A vida desconhecida de Maud Queiroz Pereira
Ana Taborda 14 de outubro

A matriarca de uma das mais poderosas famílias portuguesas deixou milhares de euros aos empregados e distribuiu as suas muitas joias e peças de arte pela família e amigos. Discreta e aventureira, chegou a saltar de paraquedas com um dos filhos e até aos 94 anos nadava todos os dias – só já não mergulhava de cabeça.

Maud Queiroz Pereira teria já 94, 95 anos quando passou as últimas férias de verão no barco do filho Pedro, em que muitas vezes navegava até Ibiza ou Maiorca, em Espanha. Com o avançar da idade, só uma coisa mudou, garante uma amiga: “Já não mergulhava de cabeça no mar”. De resto, continuava a sair todas as manhãs para nadar, como também fazia quando estava na sua casa de Algés e se levantava às 7h da manhã para ir até à praia ou a uma das piscinas da sua moradia – a interior, aquecida, ou a exterior, que usava quando o tempo permitia.

A matriarca da família Queiroz Pereira, que morreu em abril, aos 98 anos, foi sempre uma mulher muito ativa: fez esqui quase até morrer, aos 90 anos ainda acompanhava os amigos caçadores no jipe (só não caçava) e até perto dessa idade reuniu todas as semanas com o administrador da Herdade dos Fidalgos, em Coruche, onde a família produz vinho.
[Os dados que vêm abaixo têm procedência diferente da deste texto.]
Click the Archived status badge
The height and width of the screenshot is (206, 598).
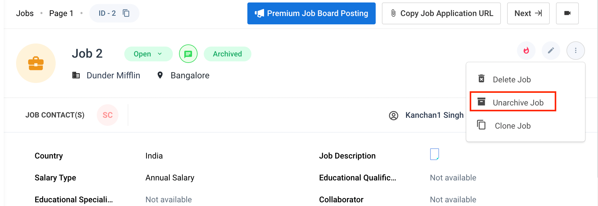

Antes de o filho Pedro morrer, em 2018, também era raro falhar o almoço de domingo com a família dele, muitas vezes no Visconde da Luz, em Cascais. Pedro era, há muito tempo, o herdeiro mais próximo da matriarca. E isso nota-se nos três testamentos de Maud Queiroz Pereira a que a SÁBADO teve acesso, feitos em 2005, 2012 e 2015. Todos se referem apenas à quota disponível, ou seja, à parte da sua herança de que podia dispor livremente. Um primeiro testamento, de 2004, não está disponível para consulta.